Winter jobs in the Garden
Today was a beautiful sunny day here on the Wiltshire/Dorset border.
We are spoiled by having such lovely warm houses, that going outside can seem a little daunting as it is so cold. So I wrapped up warmly – woolly hat and all, and ventured into 2°.
Finally my two little garden gnomes saw light as I pruned the raspberry canes down to about 3 inches high and got rid of any dead ones and unwanted weeds. Maybe tomorrow I will spread some manure around their bases to give them a little warmth and nourishment – The raspberries not the gnomes!
I’m never quite sure how garden gnomes actually find their way into a garden…. they are never invited, they just seem to turn up. Maybe someone brought them here as a birthday surprise one year, sneaked them in and then forgot to say anything. Anyway, it doesn’t seem very fair to get rid of them just because I didn’t choose them myself.

- - - - - - -

*What you will do*
From the garden text:
(a) What temperature did the writer go out into?
(b) To about what height were the raspberry canes pruned?
(c) What might the writer spread around the bases of the raspberry canes tomorrow?
Answer using only the garden text.

[Records from a data collection]
- - - - - - -

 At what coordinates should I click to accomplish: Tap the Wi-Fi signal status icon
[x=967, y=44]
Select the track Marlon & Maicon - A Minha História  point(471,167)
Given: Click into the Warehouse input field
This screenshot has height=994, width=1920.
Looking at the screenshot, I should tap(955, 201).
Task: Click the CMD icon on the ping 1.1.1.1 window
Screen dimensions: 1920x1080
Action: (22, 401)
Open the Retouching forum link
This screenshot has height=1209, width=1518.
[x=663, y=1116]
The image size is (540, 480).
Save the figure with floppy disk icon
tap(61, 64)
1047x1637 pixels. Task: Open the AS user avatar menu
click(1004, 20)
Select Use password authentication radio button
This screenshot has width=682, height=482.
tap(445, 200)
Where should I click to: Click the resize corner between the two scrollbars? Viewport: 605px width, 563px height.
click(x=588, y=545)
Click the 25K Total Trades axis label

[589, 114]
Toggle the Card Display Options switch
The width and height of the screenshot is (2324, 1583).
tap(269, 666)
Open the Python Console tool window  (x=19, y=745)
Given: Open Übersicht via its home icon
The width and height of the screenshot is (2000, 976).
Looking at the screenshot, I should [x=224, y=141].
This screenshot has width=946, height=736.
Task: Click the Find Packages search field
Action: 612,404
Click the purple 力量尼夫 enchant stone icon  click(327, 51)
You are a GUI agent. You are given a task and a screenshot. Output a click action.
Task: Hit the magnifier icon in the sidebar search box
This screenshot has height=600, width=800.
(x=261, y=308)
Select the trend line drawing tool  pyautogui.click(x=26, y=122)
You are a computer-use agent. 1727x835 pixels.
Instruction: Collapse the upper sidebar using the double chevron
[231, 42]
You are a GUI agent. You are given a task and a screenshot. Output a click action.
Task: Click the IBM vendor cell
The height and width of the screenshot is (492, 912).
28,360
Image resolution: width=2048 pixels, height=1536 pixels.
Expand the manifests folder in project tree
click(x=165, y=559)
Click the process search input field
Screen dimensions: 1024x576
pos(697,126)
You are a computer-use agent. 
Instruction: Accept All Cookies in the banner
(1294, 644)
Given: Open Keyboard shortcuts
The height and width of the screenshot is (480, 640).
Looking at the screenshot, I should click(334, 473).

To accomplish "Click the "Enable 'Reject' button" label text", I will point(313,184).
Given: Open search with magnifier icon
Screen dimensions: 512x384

- - - - - - -

*Reply to the exercise*
(a) 2°
(b) About 3 inches high
(c) Manure